(Records from a collection)

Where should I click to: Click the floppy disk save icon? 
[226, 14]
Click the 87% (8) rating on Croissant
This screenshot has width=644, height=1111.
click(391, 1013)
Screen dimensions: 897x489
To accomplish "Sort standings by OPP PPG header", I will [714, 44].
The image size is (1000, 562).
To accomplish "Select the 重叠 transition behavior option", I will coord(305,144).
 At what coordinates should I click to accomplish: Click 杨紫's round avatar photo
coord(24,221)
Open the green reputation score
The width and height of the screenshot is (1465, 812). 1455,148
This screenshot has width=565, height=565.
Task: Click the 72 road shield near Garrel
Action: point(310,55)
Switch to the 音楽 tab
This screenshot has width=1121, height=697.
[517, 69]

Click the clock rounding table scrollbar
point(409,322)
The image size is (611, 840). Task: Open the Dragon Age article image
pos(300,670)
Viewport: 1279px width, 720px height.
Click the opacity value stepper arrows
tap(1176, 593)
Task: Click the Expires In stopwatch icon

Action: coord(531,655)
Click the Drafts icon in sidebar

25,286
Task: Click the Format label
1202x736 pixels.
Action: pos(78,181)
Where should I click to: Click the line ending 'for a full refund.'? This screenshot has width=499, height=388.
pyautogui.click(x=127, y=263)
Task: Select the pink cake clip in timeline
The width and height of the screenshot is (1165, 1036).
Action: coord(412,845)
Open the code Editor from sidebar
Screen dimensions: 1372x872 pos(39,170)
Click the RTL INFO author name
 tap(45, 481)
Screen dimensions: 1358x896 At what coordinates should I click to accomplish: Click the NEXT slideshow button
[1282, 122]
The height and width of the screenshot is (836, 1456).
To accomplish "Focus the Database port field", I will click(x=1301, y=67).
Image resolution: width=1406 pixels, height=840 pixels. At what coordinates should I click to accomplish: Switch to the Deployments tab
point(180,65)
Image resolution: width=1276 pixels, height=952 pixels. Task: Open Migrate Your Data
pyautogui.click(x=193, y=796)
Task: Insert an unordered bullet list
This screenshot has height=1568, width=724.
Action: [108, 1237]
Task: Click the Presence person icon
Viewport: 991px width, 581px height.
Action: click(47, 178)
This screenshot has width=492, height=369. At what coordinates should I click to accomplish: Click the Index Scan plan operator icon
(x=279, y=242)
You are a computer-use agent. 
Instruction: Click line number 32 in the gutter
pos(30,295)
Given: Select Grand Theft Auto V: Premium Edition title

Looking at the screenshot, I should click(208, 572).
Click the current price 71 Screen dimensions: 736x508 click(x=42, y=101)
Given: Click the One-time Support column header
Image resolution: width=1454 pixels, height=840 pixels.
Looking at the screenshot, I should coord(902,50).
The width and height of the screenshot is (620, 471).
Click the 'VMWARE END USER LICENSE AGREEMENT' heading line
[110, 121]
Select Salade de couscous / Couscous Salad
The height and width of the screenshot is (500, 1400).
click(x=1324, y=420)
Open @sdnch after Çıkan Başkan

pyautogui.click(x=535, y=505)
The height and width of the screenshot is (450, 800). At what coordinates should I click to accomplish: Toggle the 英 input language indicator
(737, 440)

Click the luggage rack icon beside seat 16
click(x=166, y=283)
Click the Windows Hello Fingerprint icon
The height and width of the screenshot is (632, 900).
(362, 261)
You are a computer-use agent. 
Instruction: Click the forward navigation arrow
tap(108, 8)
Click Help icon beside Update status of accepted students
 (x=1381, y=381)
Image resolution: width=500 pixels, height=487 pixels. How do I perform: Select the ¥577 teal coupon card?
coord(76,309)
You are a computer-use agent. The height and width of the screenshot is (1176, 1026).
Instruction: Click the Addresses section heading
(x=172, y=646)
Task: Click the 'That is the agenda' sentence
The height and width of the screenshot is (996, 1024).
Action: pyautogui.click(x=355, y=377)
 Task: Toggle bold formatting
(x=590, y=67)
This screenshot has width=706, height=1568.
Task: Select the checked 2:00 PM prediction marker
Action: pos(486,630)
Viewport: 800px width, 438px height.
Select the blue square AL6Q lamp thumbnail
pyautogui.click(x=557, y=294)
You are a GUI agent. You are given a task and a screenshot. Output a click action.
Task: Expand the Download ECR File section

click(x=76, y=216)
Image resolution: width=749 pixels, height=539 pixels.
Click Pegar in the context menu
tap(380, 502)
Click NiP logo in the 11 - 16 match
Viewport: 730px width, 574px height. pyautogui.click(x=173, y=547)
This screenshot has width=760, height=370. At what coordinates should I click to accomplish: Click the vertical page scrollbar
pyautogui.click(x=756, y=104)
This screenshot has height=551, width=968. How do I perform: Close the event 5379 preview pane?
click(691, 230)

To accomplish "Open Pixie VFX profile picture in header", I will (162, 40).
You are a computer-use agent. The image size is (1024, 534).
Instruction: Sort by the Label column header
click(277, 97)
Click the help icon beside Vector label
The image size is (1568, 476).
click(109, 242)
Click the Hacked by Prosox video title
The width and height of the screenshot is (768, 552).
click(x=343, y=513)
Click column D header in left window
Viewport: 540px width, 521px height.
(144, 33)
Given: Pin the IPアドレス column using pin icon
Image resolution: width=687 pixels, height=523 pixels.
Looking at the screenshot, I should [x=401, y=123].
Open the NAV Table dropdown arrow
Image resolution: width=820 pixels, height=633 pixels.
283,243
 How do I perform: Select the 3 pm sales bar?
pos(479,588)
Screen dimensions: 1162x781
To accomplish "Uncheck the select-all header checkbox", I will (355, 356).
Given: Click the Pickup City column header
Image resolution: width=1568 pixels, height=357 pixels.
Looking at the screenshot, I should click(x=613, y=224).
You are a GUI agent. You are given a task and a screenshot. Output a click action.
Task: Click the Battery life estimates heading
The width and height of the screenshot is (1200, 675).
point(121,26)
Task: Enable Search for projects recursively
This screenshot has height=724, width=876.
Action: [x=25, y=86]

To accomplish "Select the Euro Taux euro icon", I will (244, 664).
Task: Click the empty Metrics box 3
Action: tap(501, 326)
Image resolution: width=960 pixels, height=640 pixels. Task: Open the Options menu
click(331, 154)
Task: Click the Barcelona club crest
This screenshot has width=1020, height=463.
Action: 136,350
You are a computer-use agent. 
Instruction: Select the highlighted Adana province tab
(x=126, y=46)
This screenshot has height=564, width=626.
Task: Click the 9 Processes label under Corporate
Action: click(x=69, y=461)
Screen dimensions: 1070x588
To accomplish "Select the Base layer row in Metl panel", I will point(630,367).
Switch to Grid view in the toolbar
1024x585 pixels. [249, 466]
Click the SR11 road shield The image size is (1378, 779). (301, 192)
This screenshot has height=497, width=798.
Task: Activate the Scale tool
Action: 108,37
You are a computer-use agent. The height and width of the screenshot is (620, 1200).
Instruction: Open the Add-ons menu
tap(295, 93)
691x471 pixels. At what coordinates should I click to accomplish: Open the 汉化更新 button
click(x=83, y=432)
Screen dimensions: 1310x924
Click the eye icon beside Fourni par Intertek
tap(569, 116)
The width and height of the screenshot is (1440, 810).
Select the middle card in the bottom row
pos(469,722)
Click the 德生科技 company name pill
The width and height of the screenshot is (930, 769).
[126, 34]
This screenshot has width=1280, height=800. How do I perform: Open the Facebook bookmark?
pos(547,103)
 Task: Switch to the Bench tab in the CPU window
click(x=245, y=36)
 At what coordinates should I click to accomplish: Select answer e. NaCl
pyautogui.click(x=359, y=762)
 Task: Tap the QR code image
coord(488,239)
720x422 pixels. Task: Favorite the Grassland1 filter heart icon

WHAT TO WORK ON: Each entry above needs to be returned exactly as written.

ANSWER TO THE PROBLEM:
Where should I click to: Click the floppy disk save icon? 
[226, 14]
Click the 87% (8) rating on Croissant
This screenshot has width=644, height=1111.
click(391, 1013)
Screen dimensions: 897x489
To accomplish "Sort standings by OPP PPG header", I will [714, 44].
The image size is (1000, 562).
To accomplish "Select the 重叠 transition behavior option", I will coord(305,144).
 At what coordinates should I click to accomplish: Click 杨紫's round avatar photo
coord(24,221)
Open the green reputation score
The width and height of the screenshot is (1465, 812). 1455,148
This screenshot has width=565, height=565.
Task: Click the 72 road shield near Garrel
Action: point(310,55)
Switch to the 音楽 tab
This screenshot has width=1121, height=697.
[517, 69]

Click the clock rounding table scrollbar
point(409,322)
The image size is (611, 840). Task: Open the Dragon Age article image
pos(300,670)
Viewport: 1279px width, 720px height.
Click the opacity value stepper arrows
tap(1176, 593)
Task: Click the Expires In stopwatch icon

Action: coord(531,655)
Click the Drafts icon in sidebar

25,286
Task: Click the Format label
1202x736 pixels.
Action: pos(78,181)
Where should I click to: Click the line ending 'for a full refund.'? This screenshot has width=499, height=388.
pyautogui.click(x=127, y=263)
Task: Select the pink cake clip in timeline
The width and height of the screenshot is (1165, 1036).
Action: coord(412,845)
Open the code Editor from sidebar
Screen dimensions: 1372x872 pos(39,170)
Click the RTL INFO author name
 tap(45, 481)
Screen dimensions: 1358x896 At what coordinates should I click to accomplish: Click the NEXT slideshow button
[1282, 122]
The height and width of the screenshot is (836, 1456).
To accomplish "Focus the Database port field", I will click(x=1301, y=67).
Image resolution: width=1406 pixels, height=840 pixels. At what coordinates should I click to accomplish: Switch to the Deployments tab
point(180,65)
Image resolution: width=1276 pixels, height=952 pixels. Task: Open Migrate Your Data
pyautogui.click(x=193, y=796)
Task: Insert an unordered bullet list
This screenshot has height=1568, width=724.
Action: [108, 1237]
Task: Click the Presence person icon
Viewport: 991px width, 581px height.
Action: click(47, 178)
This screenshot has width=492, height=369. At what coordinates should I click to accomplish: Click the Index Scan plan operator icon
(x=279, y=242)
You are a computer-use agent. 
Instruction: Click line number 32 in the gutter
pos(30,295)
Given: Select Grand Theft Auto V: Premium Edition title

Looking at the screenshot, I should click(208, 572).
Click the current price 71 Screen dimensions: 736x508 click(x=42, y=101)
Given: Click the One-time Support column header
Image resolution: width=1454 pixels, height=840 pixels.
Looking at the screenshot, I should coord(902,50).
The width and height of the screenshot is (620, 471).
Click the 'VMWARE END USER LICENSE AGREEMENT' heading line
[110, 121]
Select Salade de couscous / Couscous Salad
The height and width of the screenshot is (500, 1400).
click(x=1324, y=420)
Open @sdnch after Çıkan Başkan

pyautogui.click(x=535, y=505)
The height and width of the screenshot is (450, 800). At what coordinates should I click to accomplish: Toggle the 英 input language indicator
(737, 440)

Click the luggage rack icon beside seat 16
click(x=166, y=283)
Click the Windows Hello Fingerprint icon
The height and width of the screenshot is (632, 900).
(362, 261)
You are a computer-use agent. 
Instruction: Click the forward navigation arrow
tap(108, 8)
Click Help icon beside Update status of accepted students
 (x=1381, y=381)
Image resolution: width=500 pixels, height=487 pixels. How do I perform: Select the ¥577 teal coupon card?
coord(76,309)
You are a computer-use agent. The height and width of the screenshot is (1176, 1026).
Instruction: Click the Addresses section heading
(x=172, y=646)
Task: Click the 'That is the agenda' sentence
The height and width of the screenshot is (996, 1024).
Action: pyautogui.click(x=355, y=377)
 Task: Toggle bold formatting
(x=590, y=67)
This screenshot has width=706, height=1568.
Task: Select the checked 2:00 PM prediction marker
Action: pos(486,630)
Viewport: 800px width, 438px height.
Select the blue square AL6Q lamp thumbnail
pyautogui.click(x=557, y=294)
You are a GUI agent. You are given a task and a screenshot. Output a click action.
Task: Expand the Download ECR File section

click(x=76, y=216)
Image resolution: width=749 pixels, height=539 pixels.
Click Pegar in the context menu
tap(380, 502)
Click NiP logo in the 11 - 16 match
Viewport: 730px width, 574px height. pyautogui.click(x=173, y=547)
This screenshot has width=760, height=370. At what coordinates should I click to accomplish: Click the vertical page scrollbar
pyautogui.click(x=756, y=104)
This screenshot has height=551, width=968. How do I perform: Close the event 5379 preview pane?
click(691, 230)

To accomplish "Open Pixie VFX profile picture in header", I will (162, 40).
You are a computer-use agent. The image size is (1024, 534).
Instruction: Sort by the Label column header
click(277, 97)
Click the help icon beside Vector label
The image size is (1568, 476).
click(109, 242)
Click the Hacked by Prosox video title
The width and height of the screenshot is (768, 552).
click(x=343, y=513)
Click column D header in left window
Viewport: 540px width, 521px height.
(144, 33)
Given: Pin the IPアドレス column using pin icon
Image resolution: width=687 pixels, height=523 pixels.
Looking at the screenshot, I should [x=401, y=123].
Open the NAV Table dropdown arrow
Image resolution: width=820 pixels, height=633 pixels.
283,243
 How do I perform: Select the 3 pm sales bar?
pos(479,588)
Screen dimensions: 1162x781
To accomplish "Uncheck the select-all header checkbox", I will (355, 356).
Given: Click the Pickup City column header
Image resolution: width=1568 pixels, height=357 pixels.
Looking at the screenshot, I should click(x=613, y=224).
You are a GUI agent. You are given a task and a screenshot. Output a click action.
Task: Click the Battery life estimates heading
The width and height of the screenshot is (1200, 675).
point(121,26)
Task: Enable Search for projects recursively
This screenshot has height=724, width=876.
Action: [x=25, y=86]

To accomplish "Select the Euro Taux euro icon", I will (244, 664).
Task: Click the empty Metrics box 3
Action: tap(501, 326)
Image resolution: width=960 pixels, height=640 pixels. Task: Open the Options menu
click(331, 154)
Task: Click the Barcelona club crest
This screenshot has width=1020, height=463.
Action: 136,350
You are a computer-use agent. 
Instruction: Select the highlighted Adana province tab
(x=126, y=46)
This screenshot has height=564, width=626.
Task: Click the 9 Processes label under Corporate
Action: click(x=69, y=461)
Screen dimensions: 1070x588
To accomplish "Select the Base layer row in Metl panel", I will point(630,367).
Switch to Grid view in the toolbar
1024x585 pixels. [249, 466]
Click the SR11 road shield The image size is (1378, 779). (301, 192)
This screenshot has height=497, width=798.
Task: Activate the Scale tool
Action: 108,37
You are a computer-use agent. The height and width of the screenshot is (620, 1200).
Instruction: Open the Add-ons menu
tap(295, 93)
691x471 pixels. At what coordinates should I click to accomplish: Open the 汉化更新 button
click(x=83, y=432)
Screen dimensions: 1310x924
Click the eye icon beside Fourni par Intertek
tap(569, 116)
The width and height of the screenshot is (1440, 810).
Select the middle card in the bottom row
pos(469,722)
Click the 德生科技 company name pill
The width and height of the screenshot is (930, 769).
[126, 34]
This screenshot has width=1280, height=800. How do I perform: Open the Facebook bookmark?
pos(547,103)
 Task: Switch to the Bench tab in the CPU window
click(x=245, y=36)
 At what coordinates should I click to accomplish: Select answer e. NaCl
pyautogui.click(x=359, y=762)
 Task: Tap the QR code image
coord(488,239)
720x422 pixels. Task: Favorite the Grassland1 filter heart icon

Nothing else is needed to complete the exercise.